Output only the lines of the entries that follow, starting at the one with "Правовые акты регионов (82, 1333)" and running down to the one with "freeze (117, 1375)", both included and unchanged.
--------------------------------------------------
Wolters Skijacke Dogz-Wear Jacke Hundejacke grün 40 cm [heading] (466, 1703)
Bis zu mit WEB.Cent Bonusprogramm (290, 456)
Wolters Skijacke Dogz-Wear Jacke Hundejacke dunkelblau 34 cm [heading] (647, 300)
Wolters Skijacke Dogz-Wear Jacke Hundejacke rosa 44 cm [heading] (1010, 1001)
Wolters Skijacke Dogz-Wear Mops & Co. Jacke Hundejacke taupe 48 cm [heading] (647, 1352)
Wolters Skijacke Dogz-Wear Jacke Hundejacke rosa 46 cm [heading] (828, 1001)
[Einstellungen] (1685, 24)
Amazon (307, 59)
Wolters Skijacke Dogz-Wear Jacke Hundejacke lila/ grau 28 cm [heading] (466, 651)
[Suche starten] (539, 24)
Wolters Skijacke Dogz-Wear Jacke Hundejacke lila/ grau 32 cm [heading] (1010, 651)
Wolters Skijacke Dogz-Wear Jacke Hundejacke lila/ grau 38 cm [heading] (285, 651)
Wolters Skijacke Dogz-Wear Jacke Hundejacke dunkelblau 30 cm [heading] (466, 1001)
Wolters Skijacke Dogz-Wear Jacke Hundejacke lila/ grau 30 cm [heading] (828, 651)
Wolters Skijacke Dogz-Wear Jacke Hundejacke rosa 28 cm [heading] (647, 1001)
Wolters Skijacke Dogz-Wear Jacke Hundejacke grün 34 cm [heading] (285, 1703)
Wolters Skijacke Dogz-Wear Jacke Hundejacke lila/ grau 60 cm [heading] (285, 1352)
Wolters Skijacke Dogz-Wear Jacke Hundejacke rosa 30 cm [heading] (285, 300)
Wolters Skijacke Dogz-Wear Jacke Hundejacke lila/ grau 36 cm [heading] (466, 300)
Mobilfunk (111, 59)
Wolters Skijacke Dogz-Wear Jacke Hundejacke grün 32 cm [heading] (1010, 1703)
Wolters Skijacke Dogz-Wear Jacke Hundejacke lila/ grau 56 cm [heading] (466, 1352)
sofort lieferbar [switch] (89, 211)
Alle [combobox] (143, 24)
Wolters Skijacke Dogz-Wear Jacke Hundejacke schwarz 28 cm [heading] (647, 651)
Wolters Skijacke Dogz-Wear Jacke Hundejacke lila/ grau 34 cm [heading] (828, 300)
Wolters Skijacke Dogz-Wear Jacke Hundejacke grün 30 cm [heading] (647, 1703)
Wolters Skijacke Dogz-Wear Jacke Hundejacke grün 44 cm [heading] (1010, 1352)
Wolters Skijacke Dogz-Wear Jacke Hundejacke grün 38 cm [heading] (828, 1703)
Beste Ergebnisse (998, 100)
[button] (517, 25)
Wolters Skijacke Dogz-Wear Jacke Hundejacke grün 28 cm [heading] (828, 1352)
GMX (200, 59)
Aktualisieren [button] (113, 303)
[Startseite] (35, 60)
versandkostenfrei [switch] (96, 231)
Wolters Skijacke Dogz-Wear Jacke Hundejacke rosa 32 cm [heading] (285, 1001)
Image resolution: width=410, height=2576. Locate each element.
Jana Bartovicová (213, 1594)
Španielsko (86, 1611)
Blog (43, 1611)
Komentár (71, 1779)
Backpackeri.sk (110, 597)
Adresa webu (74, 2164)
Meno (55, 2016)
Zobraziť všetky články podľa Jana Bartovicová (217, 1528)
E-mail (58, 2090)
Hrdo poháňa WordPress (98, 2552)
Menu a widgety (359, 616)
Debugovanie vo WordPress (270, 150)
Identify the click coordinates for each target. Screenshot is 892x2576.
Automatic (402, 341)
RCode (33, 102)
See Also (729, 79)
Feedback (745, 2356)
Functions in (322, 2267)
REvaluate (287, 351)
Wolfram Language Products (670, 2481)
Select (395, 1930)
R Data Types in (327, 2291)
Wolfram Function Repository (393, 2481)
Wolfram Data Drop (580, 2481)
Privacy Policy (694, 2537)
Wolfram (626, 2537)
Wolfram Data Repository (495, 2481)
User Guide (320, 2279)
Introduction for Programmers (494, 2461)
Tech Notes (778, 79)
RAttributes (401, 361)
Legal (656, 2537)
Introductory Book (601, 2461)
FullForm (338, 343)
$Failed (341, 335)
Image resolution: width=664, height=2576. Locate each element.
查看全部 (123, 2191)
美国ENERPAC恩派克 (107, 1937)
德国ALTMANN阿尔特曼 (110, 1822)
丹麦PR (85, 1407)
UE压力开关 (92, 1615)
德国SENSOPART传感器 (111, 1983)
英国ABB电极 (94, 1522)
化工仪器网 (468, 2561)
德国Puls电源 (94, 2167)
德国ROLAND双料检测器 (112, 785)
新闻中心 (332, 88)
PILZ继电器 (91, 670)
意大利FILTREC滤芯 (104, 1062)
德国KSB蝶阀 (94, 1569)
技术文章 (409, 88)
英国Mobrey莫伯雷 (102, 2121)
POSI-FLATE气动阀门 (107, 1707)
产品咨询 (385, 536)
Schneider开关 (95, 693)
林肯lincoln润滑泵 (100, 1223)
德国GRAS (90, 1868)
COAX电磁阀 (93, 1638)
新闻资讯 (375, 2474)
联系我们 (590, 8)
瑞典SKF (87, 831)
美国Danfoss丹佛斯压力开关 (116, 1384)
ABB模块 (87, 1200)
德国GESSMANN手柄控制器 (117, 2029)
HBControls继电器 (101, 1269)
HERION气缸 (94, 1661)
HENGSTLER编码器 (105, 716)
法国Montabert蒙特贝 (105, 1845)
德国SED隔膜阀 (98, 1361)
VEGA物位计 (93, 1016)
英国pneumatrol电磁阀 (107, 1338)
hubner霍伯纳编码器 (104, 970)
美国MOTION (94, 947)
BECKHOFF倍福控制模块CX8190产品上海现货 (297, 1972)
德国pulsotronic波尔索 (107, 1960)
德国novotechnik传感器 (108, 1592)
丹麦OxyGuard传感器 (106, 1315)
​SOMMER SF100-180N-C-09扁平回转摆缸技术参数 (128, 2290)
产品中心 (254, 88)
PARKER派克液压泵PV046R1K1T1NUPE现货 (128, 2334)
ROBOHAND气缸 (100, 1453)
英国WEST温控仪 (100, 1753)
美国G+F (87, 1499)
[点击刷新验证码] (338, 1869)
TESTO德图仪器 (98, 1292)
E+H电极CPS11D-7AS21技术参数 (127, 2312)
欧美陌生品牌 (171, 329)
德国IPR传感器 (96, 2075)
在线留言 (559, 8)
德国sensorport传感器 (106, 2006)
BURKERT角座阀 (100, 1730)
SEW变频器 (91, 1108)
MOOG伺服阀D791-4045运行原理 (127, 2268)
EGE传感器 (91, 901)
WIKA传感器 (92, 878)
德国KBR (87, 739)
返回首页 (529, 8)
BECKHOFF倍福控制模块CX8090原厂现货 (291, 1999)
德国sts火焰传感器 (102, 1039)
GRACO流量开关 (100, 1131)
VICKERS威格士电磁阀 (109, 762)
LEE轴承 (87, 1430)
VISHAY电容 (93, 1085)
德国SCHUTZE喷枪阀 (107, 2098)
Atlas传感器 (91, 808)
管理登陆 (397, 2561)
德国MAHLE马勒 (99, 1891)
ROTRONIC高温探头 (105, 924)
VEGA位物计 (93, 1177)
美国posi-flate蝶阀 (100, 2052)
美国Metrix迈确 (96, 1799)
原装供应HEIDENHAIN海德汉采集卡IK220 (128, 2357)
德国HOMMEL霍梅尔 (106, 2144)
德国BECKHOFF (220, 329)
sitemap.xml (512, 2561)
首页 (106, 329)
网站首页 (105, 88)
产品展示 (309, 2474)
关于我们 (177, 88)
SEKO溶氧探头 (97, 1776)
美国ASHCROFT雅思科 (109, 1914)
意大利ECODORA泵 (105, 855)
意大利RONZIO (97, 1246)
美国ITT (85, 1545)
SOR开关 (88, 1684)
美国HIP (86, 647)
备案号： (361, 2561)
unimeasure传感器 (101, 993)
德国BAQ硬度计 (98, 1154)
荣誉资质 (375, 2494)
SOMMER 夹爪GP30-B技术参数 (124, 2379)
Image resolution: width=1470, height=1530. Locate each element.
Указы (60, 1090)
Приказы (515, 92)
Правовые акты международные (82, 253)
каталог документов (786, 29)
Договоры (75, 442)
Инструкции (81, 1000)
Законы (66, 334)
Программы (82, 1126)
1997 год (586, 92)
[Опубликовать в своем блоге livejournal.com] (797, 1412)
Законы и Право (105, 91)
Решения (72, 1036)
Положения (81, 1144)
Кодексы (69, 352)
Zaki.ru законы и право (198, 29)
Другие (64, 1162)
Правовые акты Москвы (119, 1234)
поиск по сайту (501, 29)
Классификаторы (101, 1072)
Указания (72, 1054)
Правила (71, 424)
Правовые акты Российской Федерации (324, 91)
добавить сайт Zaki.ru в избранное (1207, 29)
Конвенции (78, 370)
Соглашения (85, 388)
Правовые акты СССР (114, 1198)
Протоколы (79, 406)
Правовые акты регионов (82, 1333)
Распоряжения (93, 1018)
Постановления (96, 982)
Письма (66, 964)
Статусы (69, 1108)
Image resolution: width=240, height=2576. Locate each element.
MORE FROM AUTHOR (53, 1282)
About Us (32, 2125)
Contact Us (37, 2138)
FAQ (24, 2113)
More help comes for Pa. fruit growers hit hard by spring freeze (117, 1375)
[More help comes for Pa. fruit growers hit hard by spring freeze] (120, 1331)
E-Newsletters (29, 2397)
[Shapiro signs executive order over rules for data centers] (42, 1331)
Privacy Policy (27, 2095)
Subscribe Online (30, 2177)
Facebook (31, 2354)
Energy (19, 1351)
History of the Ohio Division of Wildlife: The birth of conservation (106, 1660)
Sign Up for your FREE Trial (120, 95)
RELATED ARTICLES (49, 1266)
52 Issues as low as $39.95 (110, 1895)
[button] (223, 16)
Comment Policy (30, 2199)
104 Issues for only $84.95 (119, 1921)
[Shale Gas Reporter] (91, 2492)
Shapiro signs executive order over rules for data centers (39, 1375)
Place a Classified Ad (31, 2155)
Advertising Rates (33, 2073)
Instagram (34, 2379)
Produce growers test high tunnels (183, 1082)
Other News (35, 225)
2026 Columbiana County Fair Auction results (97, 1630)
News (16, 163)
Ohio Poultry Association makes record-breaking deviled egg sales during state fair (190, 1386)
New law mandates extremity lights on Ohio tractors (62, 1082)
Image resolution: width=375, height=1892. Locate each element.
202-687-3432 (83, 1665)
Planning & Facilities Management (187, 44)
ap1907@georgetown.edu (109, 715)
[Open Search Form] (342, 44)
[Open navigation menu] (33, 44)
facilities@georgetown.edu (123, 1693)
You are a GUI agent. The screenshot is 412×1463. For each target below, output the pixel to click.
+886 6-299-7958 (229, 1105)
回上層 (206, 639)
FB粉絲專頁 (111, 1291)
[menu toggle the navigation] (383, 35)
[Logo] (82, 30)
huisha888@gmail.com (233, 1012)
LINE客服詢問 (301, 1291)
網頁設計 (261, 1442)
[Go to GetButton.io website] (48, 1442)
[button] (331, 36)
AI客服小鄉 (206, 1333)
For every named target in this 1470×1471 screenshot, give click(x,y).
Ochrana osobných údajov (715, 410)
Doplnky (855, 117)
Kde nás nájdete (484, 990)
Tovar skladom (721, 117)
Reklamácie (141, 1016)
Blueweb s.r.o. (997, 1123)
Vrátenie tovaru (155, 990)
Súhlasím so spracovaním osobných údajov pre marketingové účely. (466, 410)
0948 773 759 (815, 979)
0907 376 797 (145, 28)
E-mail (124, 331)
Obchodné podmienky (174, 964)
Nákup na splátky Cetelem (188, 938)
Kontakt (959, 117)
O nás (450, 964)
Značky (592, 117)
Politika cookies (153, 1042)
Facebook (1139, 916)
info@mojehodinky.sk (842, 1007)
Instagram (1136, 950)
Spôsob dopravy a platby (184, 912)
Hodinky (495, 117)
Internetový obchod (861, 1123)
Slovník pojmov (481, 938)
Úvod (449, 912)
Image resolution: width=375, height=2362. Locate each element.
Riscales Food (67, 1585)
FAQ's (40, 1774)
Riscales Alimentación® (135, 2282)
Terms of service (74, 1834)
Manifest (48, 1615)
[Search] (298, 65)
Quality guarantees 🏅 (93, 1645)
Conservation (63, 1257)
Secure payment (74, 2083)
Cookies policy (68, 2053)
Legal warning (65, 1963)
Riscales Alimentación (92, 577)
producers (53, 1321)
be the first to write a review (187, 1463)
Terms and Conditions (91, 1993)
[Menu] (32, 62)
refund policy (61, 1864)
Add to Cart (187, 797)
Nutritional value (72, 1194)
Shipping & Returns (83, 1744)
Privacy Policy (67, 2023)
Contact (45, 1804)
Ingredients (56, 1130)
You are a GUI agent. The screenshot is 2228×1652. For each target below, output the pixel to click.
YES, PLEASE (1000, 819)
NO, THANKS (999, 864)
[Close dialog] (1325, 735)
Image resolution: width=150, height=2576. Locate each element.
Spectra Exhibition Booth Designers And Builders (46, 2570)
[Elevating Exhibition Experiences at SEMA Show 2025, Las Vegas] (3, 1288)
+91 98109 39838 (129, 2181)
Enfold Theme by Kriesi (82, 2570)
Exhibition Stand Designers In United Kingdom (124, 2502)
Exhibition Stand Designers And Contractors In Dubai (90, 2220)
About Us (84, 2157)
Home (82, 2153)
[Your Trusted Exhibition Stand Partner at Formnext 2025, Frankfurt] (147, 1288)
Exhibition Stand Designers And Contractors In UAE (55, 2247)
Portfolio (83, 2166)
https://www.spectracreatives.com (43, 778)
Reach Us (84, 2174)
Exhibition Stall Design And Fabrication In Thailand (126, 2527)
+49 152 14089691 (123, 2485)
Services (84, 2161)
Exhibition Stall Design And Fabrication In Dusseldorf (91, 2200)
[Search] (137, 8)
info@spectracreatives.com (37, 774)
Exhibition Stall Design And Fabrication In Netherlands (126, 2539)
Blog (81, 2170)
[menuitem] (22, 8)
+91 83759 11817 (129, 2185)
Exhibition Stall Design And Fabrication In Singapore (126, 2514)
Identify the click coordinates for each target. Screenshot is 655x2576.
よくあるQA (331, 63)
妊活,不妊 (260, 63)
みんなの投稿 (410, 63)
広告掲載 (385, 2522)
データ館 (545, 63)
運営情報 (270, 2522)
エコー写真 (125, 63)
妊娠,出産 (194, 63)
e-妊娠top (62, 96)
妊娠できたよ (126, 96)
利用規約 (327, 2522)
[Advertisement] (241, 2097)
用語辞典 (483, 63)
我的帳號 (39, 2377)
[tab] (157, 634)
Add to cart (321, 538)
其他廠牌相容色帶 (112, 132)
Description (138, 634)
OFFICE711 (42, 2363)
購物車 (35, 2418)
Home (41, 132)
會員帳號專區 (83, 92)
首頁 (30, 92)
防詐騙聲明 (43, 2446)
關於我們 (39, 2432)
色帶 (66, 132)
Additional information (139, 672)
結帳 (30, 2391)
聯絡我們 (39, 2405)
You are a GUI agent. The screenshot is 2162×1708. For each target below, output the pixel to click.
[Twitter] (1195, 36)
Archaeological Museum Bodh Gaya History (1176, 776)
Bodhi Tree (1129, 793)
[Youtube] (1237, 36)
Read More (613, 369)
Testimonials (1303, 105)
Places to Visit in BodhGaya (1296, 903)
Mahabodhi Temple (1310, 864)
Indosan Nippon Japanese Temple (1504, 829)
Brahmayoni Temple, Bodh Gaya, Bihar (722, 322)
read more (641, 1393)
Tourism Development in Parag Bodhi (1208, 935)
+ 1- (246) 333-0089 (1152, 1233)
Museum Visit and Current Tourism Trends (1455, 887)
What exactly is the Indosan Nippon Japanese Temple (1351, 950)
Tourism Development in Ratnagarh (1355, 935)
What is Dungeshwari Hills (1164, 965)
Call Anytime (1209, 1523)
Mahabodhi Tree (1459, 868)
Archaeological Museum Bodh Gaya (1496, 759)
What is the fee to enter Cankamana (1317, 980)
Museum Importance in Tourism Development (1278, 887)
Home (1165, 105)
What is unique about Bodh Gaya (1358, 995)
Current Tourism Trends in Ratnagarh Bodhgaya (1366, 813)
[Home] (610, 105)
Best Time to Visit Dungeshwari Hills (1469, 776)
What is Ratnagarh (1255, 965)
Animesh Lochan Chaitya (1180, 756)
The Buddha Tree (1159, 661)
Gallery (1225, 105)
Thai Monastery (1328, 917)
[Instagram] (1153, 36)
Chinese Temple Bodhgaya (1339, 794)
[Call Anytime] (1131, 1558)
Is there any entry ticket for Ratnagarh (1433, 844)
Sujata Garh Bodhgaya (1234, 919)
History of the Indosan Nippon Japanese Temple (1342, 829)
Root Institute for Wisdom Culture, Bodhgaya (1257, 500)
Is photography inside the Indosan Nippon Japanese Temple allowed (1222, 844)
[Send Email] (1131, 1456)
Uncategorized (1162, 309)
--------------------------------------------------
ANSWER SPACE:
Правовые акты регионов (82, 1333)
Распоряжения (93, 1018)
Постановления (96, 982)
Письма (66, 964)
Статусы (69, 1108)
Image resolution: width=240, height=2576. Locate each element.
MORE FROM AUTHOR (53, 1282)
About Us (32, 2125)
Contact Us (37, 2138)
FAQ (24, 2113)
More help comes for Pa. fruit growers hit hard by spring freeze (117, 1375)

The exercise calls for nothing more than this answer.